Zulauf auf Kinder- und Jugendpsychiatrie: “Wir müssen viel mehr vorbeugen”

Mit dem Ausbau der Kinder- und Jugendpsychiatrie allein ist es aber nicht getan. Wir haben während Corona einen gewaltigen Zustrom erlebt, weil Jugendliche im Alltag einfach vernachlässigt wurden. Es fehlte es an Freizeiteinrichtungen, Sportzentren – Anlaufstellen, die sie aufsuchen können, weil es zu Hause nicht mehr auszuhalten ist. Auch Schulen fehlt es an psychologischen Fachkräften, die mal ein Auge auf Selbstverletzungen oder auf Magersucht werfen. Außerdem fehlen Therapieplätze. Die Psychiatrie ist eigentlich nur der letzte Ausweg. Wenn wir mehr auf die Gesundheit unseres Nachwuchses achten würden, wären die Psychiatrien lang nicht so überfüllt.

Wie schlecht es Jugendlichen zurzeit geht, habe ich zuletzt erlebt, als ich im vergangenen Dezember kurzzeitig auf der psychiatrischen Ambulanz gearbeitet habe. Ich habe noch nie so viele Notfälle bei Jugendlichen gesehen, die auf Drogen zurückzuführen sind. Und damit meine ich nicht die üblichen Partydrogen wie Gras oder Ecstasy. Die Kids heutzutage wollen sich nicht mehr aufputschen, sondern nur noch betäuben: Sie nehmen Benzodiazepine wie Valium oder Opioide. Harte Drogen, die einfach taub machen.

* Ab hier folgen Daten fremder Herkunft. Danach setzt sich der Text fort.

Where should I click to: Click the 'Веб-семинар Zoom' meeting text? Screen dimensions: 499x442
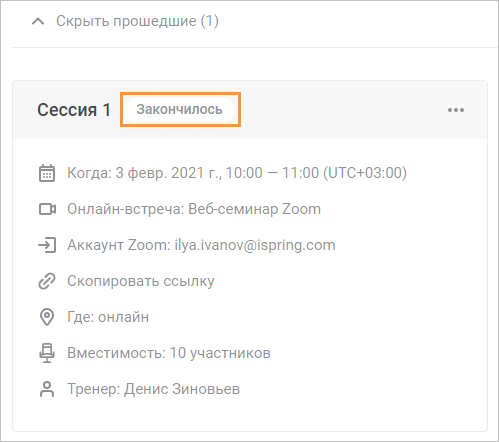click(x=254, y=209)
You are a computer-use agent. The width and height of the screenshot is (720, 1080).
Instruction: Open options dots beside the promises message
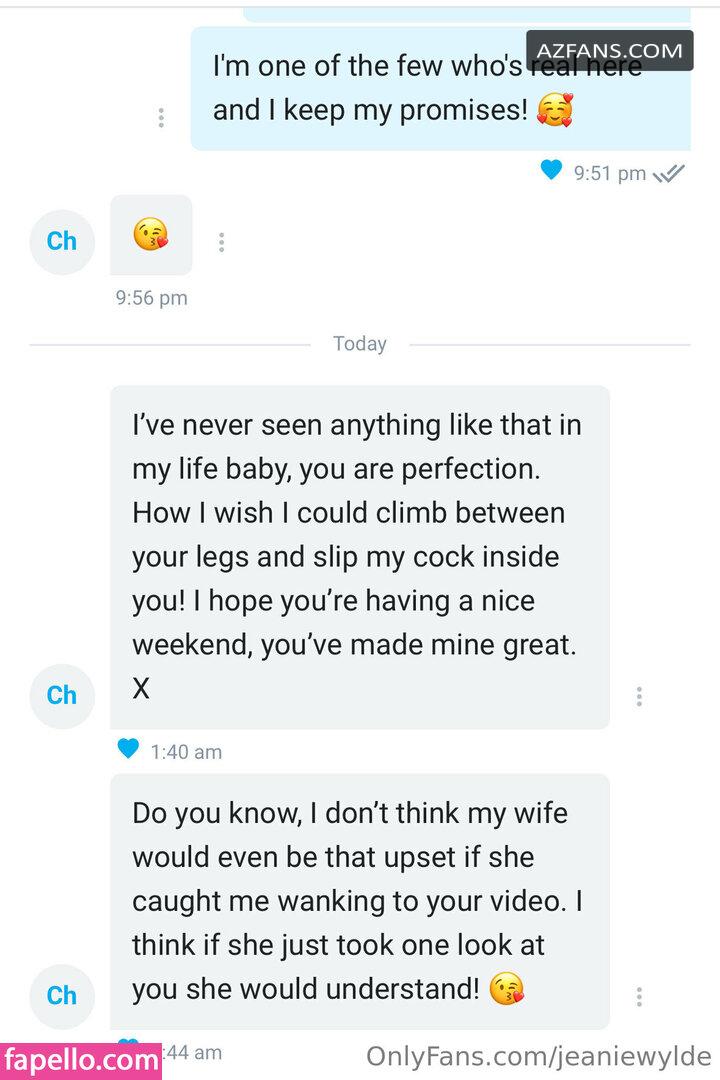click(x=161, y=117)
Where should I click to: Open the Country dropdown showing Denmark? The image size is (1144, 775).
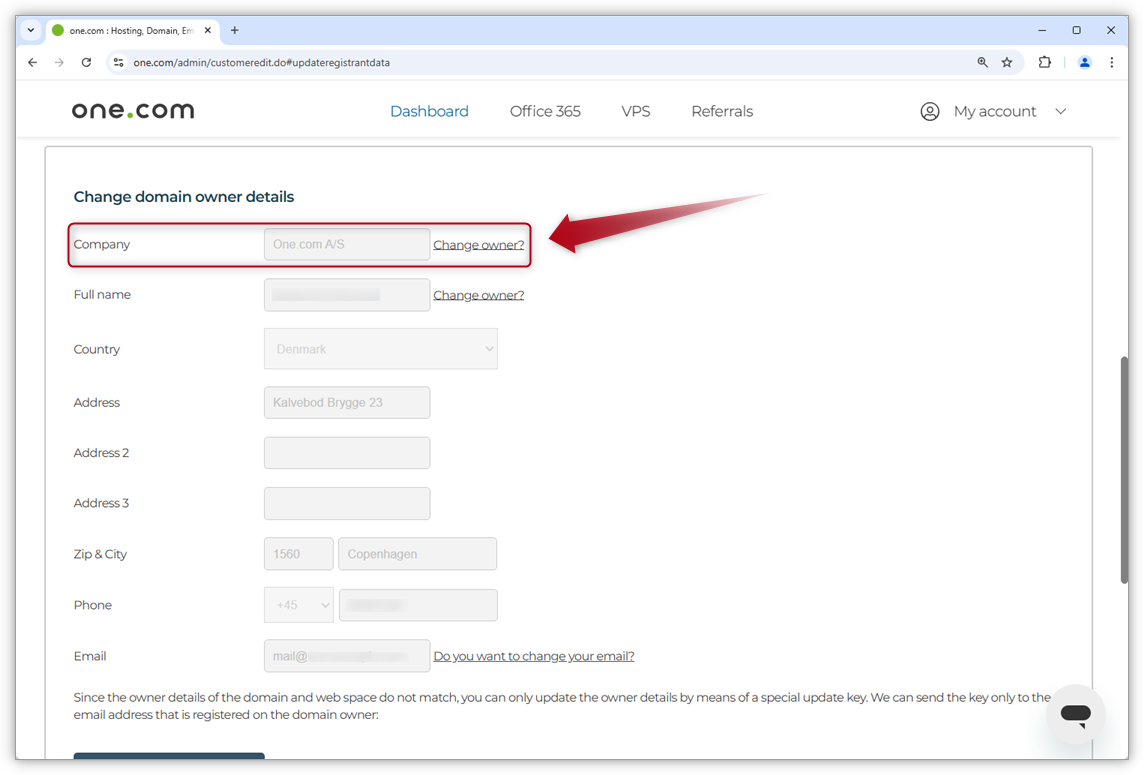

Das sollte alarmierend für uns Erwachsene sein.

Nach 6 Jahren auf der Psychiatrie: “Ich bereue keine Sekunde”

Ich hätte allerdings nie so lange auf der Psychiatrie gearbeitet, wenn ich nur Horrorfälle erlebt hätte. Ganz im Gegenteil: Ich bin heute noch in Kontakt mit ehemaligen Patient:innen, die jetzt schon volljährig sind und ihr Leben total im Griff haben und mir heute dankbar sind. Weil ich mir Zeit für sie genommen habe. Ich habe in meiner Zeit gelernt, dass ich nicht verantwortlich dafür sein kann, was diese Menschen mit ihrer Zeit auf der Station anfangen. Ich kann sie nur ein Stück begleiten und hoffen, dass sie etwas davon mitnehmen.

Besonders stolz bin ich auf eine Patientin, der ich mal einen hilfreichen Podcast empfohlen habe. Heute ist sie eine starke junge Frau. Die Produzentin des Podcasts schreibt auch Bücher und erwähnte mich und meine Patientin in einem Vorwort – in einem Buch übers Glücklichsein.

Auf der Kinder- und Jugendpsychiatrie übernimmst du viele Rollen gleichzeitig: Du bist Erwachsener, Aufsichtsperson, aber auch eine Freundin, jemand, der gerne zuhört. Du bist 12,5 Stunden Ansprechperson für diese jungen Menschen. Das gibt es auf der Erwachsenenpsychiatrie nicht. Ich werde jetzt einen neuen Berufsweg einschlagen, weil ich mich selbständig machen möchte, aber ich bereue keine Sekunde, die ich auf der Kinder- und Jugendpsychiatrie verbracht habe.